-- Given instruction --
Reproduce every line below, scaling each coordinate in the answers by 2.35 and rounding to the nearest whole number, with halves rounded up. Leave all other text in the lines unchanged, and omit the pictures from your answer.

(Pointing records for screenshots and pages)
....................
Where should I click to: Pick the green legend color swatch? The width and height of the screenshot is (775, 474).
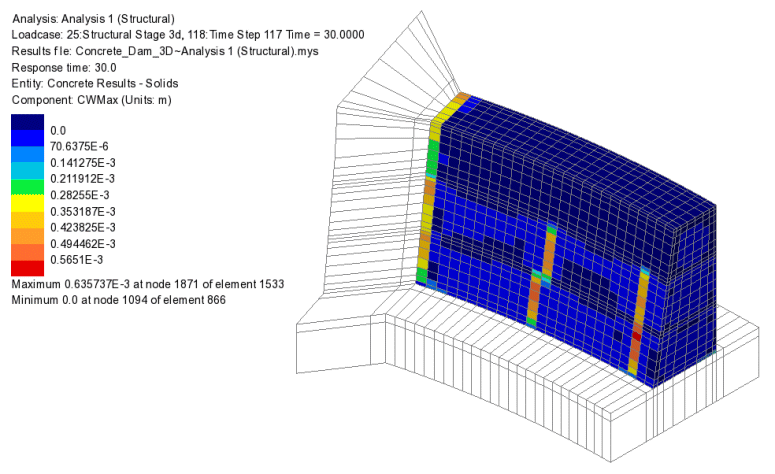[27, 187]
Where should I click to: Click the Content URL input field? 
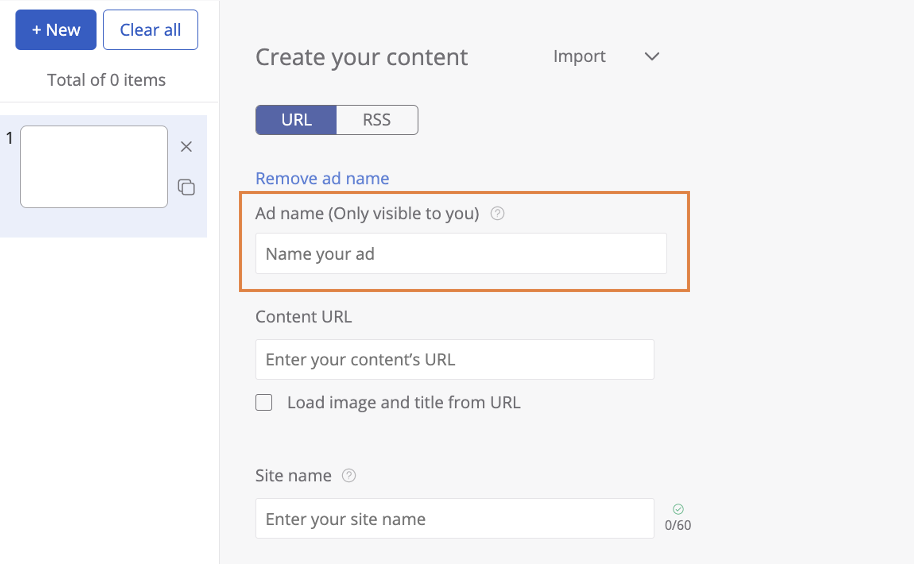point(454,359)
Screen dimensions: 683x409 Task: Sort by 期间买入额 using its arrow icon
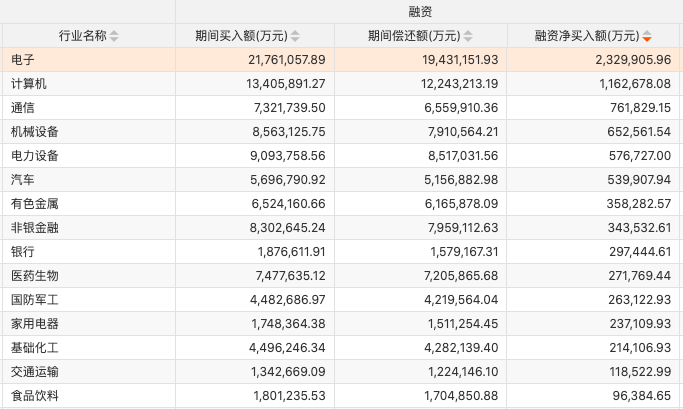[312, 36]
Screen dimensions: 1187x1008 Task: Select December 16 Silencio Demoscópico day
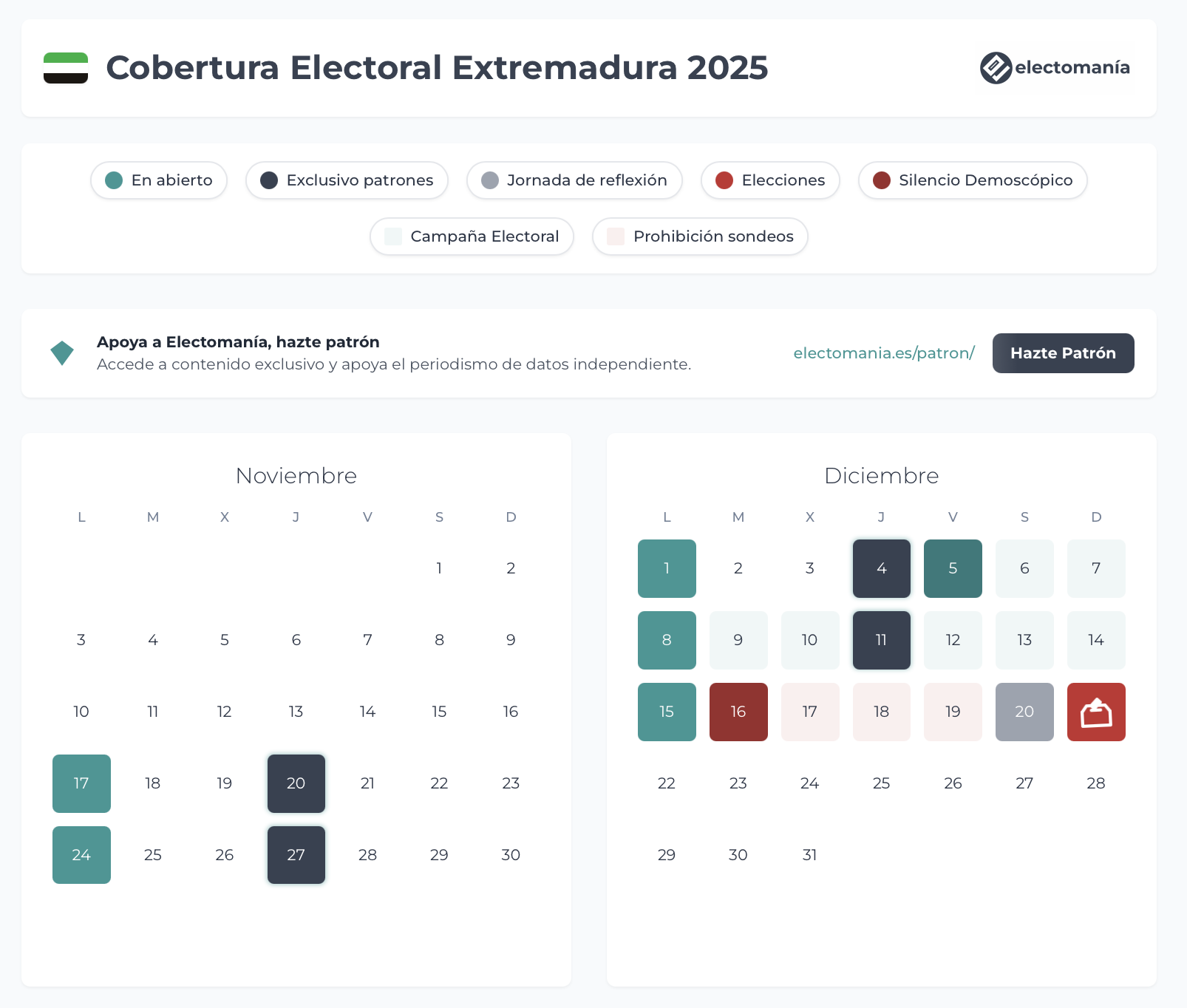[x=738, y=712]
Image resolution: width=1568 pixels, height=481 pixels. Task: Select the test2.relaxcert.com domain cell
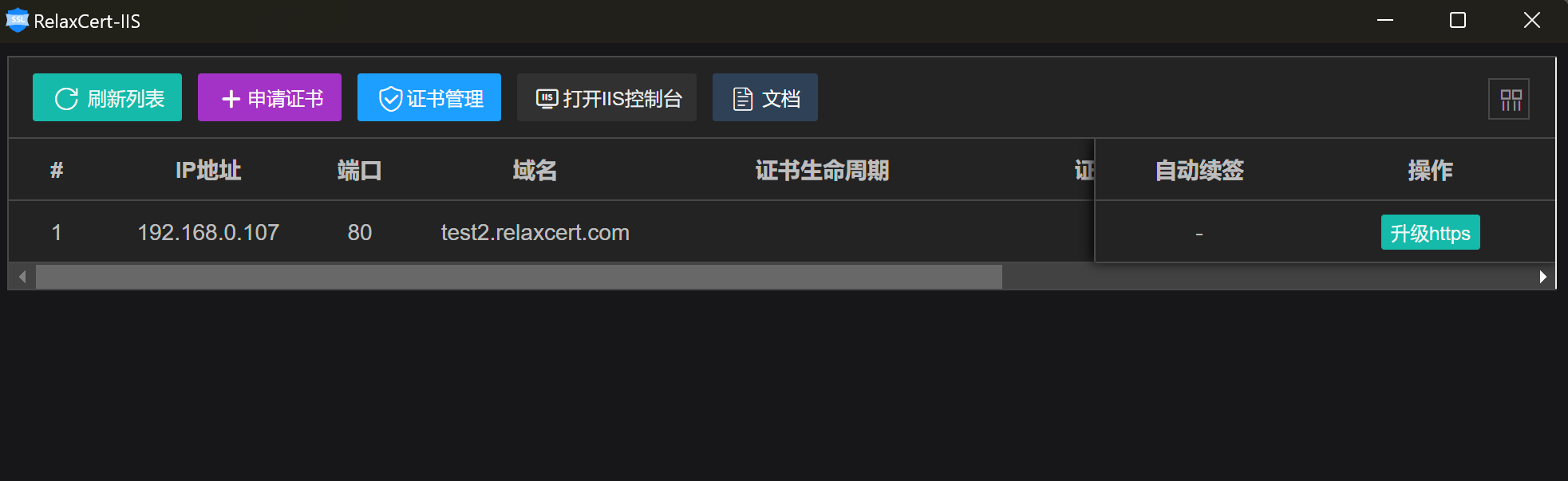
....................
-- Solved problem --
Where should I click to: Pick the green legend color swatch? The width and height of the screenshot is (775, 474).
[63, 439]
Where should I click to: Click the Content URL input field? 
point(1067,844)
Screen dimensions: 683x409 Task: Sort by 期间买入额 using its arrow icon
[733, 85]
Screen dimensions: 1187x1008 Task: Select December 16 Silencio Demoscópico day
[x=1734, y=1673]
Image resolution: width=1568 pixels, height=481 pixels. Task: Select the test2.relaxcert.com domain cell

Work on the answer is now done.